El mercader y los suyos aceptaron con gusto pues no deseaban causar
más problemas.
Comieron y bebieron como príncipes mientras el mago musitaba
plegarias para que nada entorpeciera la partida.
Por su parte, los ministros observaban maravillados cómo iban
mermando las fuentes de comida y los botellones de vino sin que,
aparentemente, nadie los tocara.
Después de los postres, salieron al patio y allí estaban los
carruajes prometidos.
No bien subieron, los coches de suave andar los condujeron hasta la
playa.
El mercader halló un regalo en su asiento; una pesada caja de laca
que contenía, uno sobre otro, una cantidad de relucientes lingotes de oro.
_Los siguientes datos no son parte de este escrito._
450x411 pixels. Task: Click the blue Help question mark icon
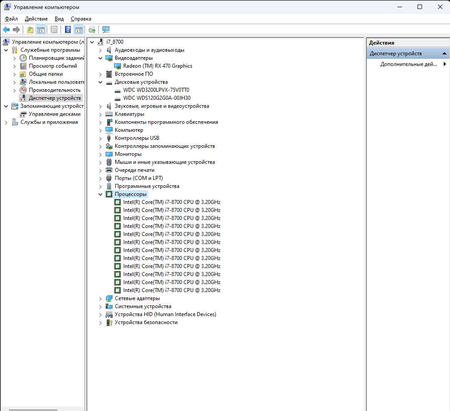pyautogui.click(x=68, y=30)
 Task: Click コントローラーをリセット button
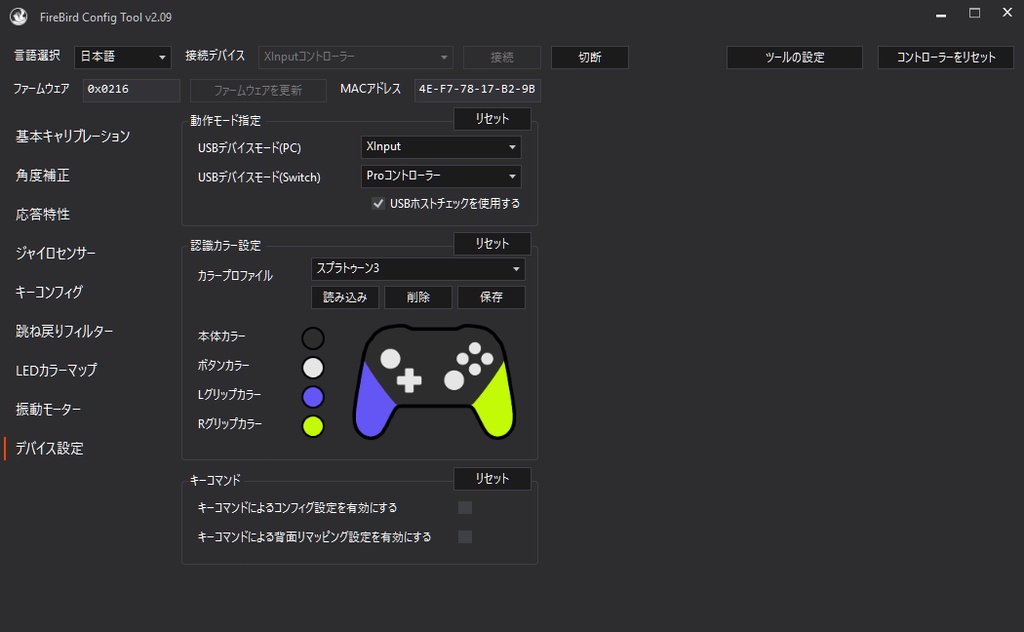pyautogui.click(x=945, y=57)
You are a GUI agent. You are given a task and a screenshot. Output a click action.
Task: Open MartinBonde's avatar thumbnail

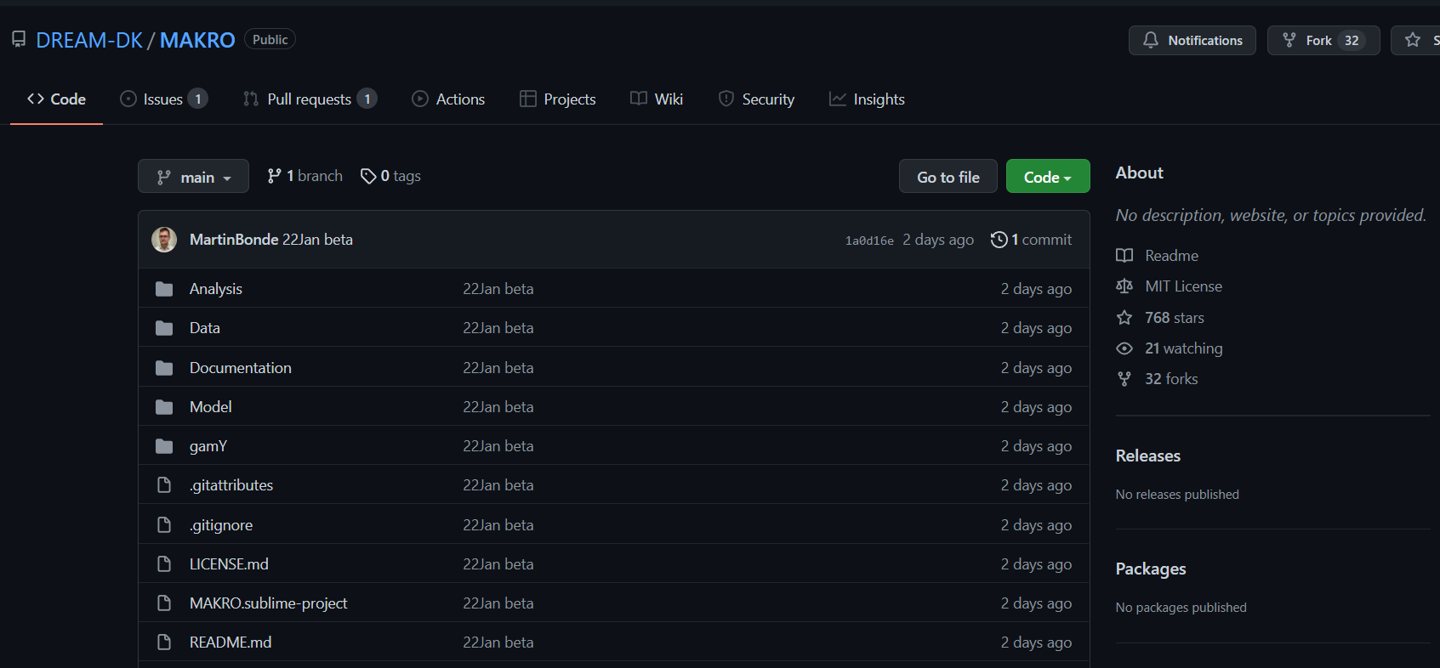pyautogui.click(x=164, y=240)
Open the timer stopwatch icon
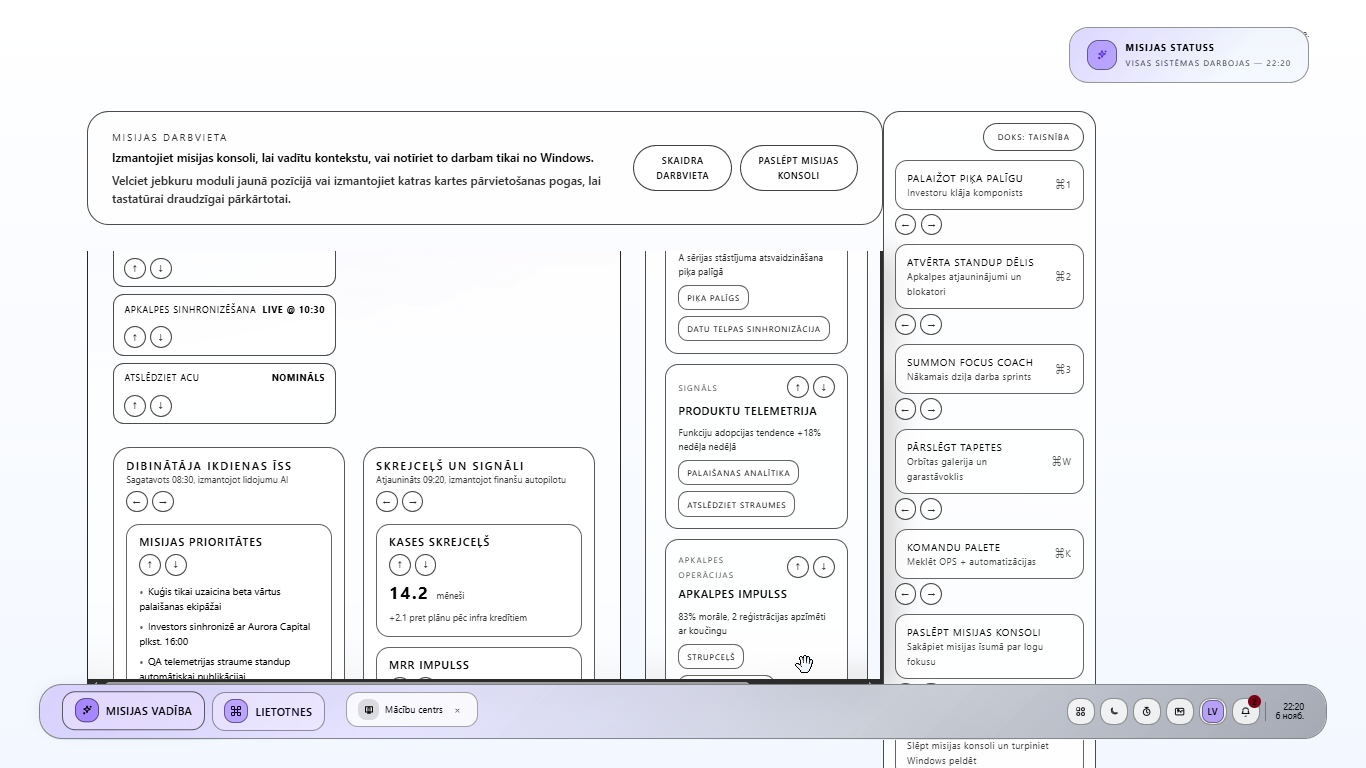Viewport: 1366px width, 768px height. tap(1147, 712)
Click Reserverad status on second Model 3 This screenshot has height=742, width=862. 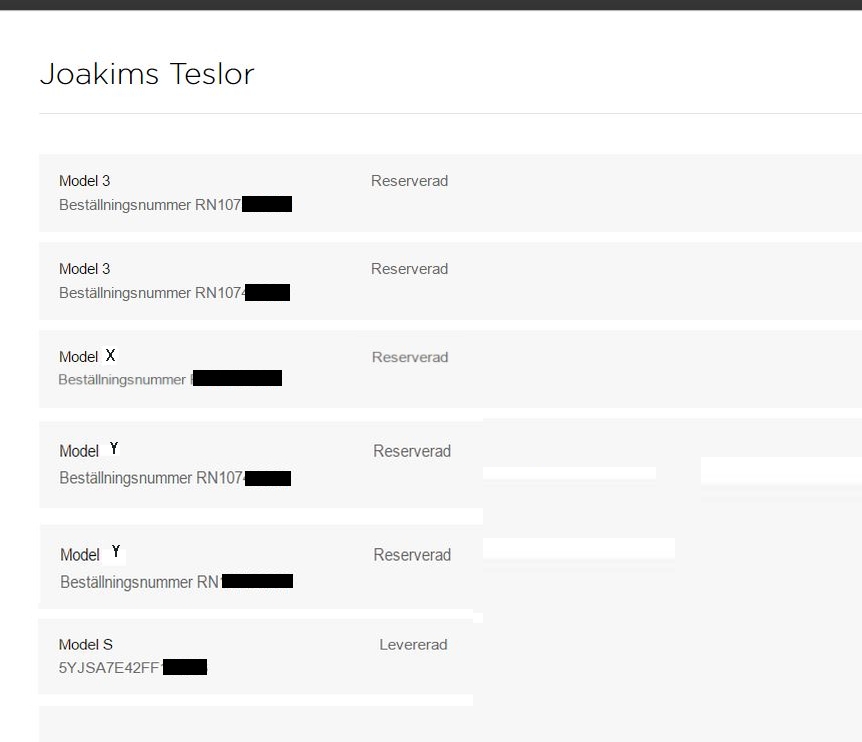(x=409, y=269)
Cuando dejó la playa y subió al junco, sintió que la caja,
repentinamente, se había vuelto liviana. La abrió y, en vez del oro,
encontró pilas de papelitos amarillos, los mismos que en los funerales
se queman como si fuesen billetes para que al muerto no le falte dinero
en el otro mundo.
Se volvió para dar una última mirada pero la playa estaba desierta;
los carruajes, la gente y todo signo de vida habían desaparecido.
Sólo quedaban las colinas y los valles, y el ancho río corriendo
hacia el mar.
Los buenos vientos impulsaron al junto y en poco días alcanzaron el
puerto de Shangtung.
El mercader y los marineros contaron una y mil veces sus aventuras en
la Tierra de los Espíritus. Los escucharon mudos de asombro, aunque no
faltaron los que pidieron explicaciones como ésta:
-Si ellos no los veían, significa que ustedes eran invisibles.
Entonces, ¿ustedes fueron tan fantasmas como ellos?